Un nouveau registre si nécessaire
vendredi 14 décembre, 2012
Facebook
Twitter

Québec – « Je tiens à saluer la décision annoncée aujourd’hui par le ministre Dutil d’aller devant les tribunaux pour sauver la portion québécoise du registre des armes à feu. Face à l’adoption imminente du projet de loi C-19 par la Chambre des communes du Canada, les élus de l’Assemblée nationale doivent parler d’une seule voix et porter la position de la majorité des Québécois. Dans l’intérêt de la nation et tant que le gouvernement respectera et défendra le consensus québécois, nous l’appuierons », a affirmé le député de Marie-Victorin et porte-parole de l’opposition officielle en matière d’affaires intergouvernementales canadiennes, Bernard Drainville.

« Le gouvernement fédéral s’apprête non seulement à abolir le registre des armes à feu, mais également à détruire les données qui s’y trouvent déjà, c’est inacceptable! Cela illustre le dysfonctionnement du régime fédéral canadien, puisque l'entêtement du gouvernement fédéral pourrait forcer les Québécois à payer une deuxième fois pour quelque chose qu’ils ont déjà payé et qui est fonctionnel! Le Québec ne pouvait rester les bras croisés devant cette nouvelle rebuffade du Canada, il était grand temps que le gouvernement libéral s’en aperçoive », a ajouté Bernard Drainville.

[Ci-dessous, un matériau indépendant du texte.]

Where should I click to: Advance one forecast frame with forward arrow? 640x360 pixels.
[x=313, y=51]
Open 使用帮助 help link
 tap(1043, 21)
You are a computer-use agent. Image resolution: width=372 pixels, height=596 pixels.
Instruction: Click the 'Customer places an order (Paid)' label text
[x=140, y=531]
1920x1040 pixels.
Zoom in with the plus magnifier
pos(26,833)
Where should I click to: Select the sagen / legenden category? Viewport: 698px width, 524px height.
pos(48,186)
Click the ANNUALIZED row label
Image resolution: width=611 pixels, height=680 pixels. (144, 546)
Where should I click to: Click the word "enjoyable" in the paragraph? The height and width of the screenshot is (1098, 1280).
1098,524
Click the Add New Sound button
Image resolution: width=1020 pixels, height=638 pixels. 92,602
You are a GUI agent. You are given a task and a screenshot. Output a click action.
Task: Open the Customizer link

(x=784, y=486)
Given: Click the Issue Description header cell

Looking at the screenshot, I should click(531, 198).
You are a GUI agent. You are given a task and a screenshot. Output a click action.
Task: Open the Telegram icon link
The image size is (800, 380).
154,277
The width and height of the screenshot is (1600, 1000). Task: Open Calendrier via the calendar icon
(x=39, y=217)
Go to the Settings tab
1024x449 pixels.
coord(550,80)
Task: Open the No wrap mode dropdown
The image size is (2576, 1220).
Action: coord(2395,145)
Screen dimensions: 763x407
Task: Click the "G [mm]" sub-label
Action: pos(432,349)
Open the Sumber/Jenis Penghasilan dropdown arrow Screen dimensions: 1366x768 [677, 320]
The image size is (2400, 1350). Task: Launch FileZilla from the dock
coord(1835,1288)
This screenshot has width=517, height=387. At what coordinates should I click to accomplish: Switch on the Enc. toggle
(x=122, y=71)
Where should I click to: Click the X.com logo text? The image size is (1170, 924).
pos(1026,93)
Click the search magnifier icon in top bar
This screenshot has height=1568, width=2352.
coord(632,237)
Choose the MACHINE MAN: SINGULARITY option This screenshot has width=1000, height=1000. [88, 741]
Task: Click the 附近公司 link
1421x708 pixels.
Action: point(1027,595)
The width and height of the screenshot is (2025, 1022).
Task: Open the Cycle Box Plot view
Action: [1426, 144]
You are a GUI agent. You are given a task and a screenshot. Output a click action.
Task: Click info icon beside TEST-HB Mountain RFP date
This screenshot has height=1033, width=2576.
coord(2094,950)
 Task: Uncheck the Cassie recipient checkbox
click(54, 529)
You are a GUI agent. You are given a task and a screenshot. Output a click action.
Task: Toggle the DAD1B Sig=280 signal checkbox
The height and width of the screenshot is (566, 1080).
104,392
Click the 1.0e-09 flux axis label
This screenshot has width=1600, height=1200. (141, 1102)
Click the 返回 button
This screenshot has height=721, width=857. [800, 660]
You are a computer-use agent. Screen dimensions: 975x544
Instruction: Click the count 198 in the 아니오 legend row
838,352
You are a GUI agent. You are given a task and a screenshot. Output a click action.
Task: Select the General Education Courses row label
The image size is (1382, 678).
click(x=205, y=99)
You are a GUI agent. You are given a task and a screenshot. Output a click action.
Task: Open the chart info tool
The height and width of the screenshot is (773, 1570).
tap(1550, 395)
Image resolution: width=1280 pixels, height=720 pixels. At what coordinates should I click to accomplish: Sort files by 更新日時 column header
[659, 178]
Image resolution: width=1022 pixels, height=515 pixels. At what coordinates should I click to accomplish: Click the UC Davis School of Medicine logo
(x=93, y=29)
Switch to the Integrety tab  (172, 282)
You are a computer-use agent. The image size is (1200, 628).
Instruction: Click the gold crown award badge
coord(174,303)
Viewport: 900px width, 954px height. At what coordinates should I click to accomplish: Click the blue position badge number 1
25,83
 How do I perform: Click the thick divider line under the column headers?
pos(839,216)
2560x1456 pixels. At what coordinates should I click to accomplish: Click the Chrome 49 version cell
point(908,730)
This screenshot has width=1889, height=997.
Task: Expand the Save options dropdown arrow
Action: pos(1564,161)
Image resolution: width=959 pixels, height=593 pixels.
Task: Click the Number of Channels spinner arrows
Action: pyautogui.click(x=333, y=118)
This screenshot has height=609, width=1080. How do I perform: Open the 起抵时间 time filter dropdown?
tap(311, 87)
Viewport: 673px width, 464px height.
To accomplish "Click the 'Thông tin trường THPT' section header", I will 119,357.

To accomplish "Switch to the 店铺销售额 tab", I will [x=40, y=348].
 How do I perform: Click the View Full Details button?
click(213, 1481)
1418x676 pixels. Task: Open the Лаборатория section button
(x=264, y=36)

« Même si nous espérons que le Québec l’emporte devant les tribunaux, il serait irresponsable de ne pas envisager un revers et conséquemment que les données québécoises du registre soient détruites. Ce matin, le ministre de la Sécurité publique, Robert Dutil, a affirmé que ses propres fonctionnaires estimaient le coût d’un nouveau registre à 35 millions de dollars. Si cela s’avère, le Parti Québécois croit que nous n’aurions d’autre choix que de nous tourner vers cette option », a déclaré Stéphane Bergeron, député de Verchères et porte-parole de l’opposition officielle en matière de sécurité publique.

« Pas question d’espérer un sursaut de lucidité à Ottawa. Si le gouvernement fédéral ne veut pas s’occuper correctement du contrôle des armes à feu, le Québec, lui, prendra ses responsabilités. Le recours juridique est certes devenu nécessaire, mais il faut, entre-temps, assurer la préservation des données du registre. N’oublions d’ailleurs pas notre motion du 2 novembre dernier, adoptée unanimement, qui s’énonçait ainsi : Que l'Assemblée nationale exige du contrôleur des armes à feu qu'il prenne toutes les mesures nécessaires afin de préserver l'intégralité des données québécoises inscrites au registre des armes à feu », a conclu Stéphane Bergeron.